Willemite/珪亜鉛鉱
Zn2SiO4


20091212 Palmerton, CarbonCounty, Pennsylvania, U.S.A.

蛍光する鉱物としては真っ先にその名前が挙がる鉱物「珪亜鉛鉱」です。
その和名の通り、亜鉛の珪酸塩鉱物であり、色も透明度も様々です。
有名な標本はフランクリン鉄鉱や方解石と共に産出するタイプのもの。
このような本鉱のみで構成された標本や、透明度の有る標本は稀です。


20091212 Palmerton, CarbonCounty, Pennsylvania, U.S.A.

表面を覆っている淡黄色の微細結晶が本鉱。一部樹状になっています。
注意して見てみると標本の大まかな形状が、所々球形に見えますね。
これは一度球形に成長した本鉱の表面を再度本鉱が覆っているため。
断面を見ると内部も透明度の高い本鉱で構成されています。


20091212 Palmerton, CarbonCounty, Pennsylvania, U.S.A.

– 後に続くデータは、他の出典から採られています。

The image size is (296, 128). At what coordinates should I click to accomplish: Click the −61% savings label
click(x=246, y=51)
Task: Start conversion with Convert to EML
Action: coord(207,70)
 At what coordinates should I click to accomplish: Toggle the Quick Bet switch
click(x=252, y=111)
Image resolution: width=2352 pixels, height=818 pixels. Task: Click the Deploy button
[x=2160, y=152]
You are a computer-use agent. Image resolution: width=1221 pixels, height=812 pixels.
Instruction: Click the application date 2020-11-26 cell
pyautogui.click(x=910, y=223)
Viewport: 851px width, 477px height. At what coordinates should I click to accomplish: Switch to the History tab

蛍光灯の蛍光物質にも応用されている珪亜鉛鉱の蛍光です。凄いの一言。
短波紫外線で蛍光する鉱物ですが、この標本は長波でも蛍光を示します。
その明るさは暗闇では明るすぎるほど。燐灰ウラン鉱と良い勝負でしょう。
突出した部分は先端のみが強く光り、まるで星空のように見えます。


20120104 Mina Erupcion Los Lamentos, Chihuahua, Mexico

珪亜鉛鉱と言えばフランクリン鉄鉱と共に産出する赤褐色の物が有名ですね。
本鉱の標本の多くは不純物を含んだ半透明〜不透明な状態で発見されます。
ですが稀に微細な純結晶で産出する事が有り、無色透明な結晶を観察できます。


20120104 Mina Erupcion Los Lamentos, Chihuahua, Mexico

一般的な姿に慣れるた方は珪亜鉛鉱だと言われてもピンと来ないでしょうね。
この微細な柱状結晶が本鉱の純粋な結晶。実は完全に無色透明なのです。
非常に細いですがルーペで観察すると頂部の平面くらいは確認可能です。
ただ母岩があまりに脆く、わずかな衝撃で端が崩れるので苦労しています。


20120104 Mina Erupcion Los Lamentos, Chihuahua, Mexico

純粋な結晶ならさぞ蛍光するかと思いきや、短波紫外線でこの程度の蛍光です。
長波では全く光りません。これは透明度が高すぎるためだと思われます。
透き通った水と濁った水、同じ光を当てれば明るく見えるのは濁った水です。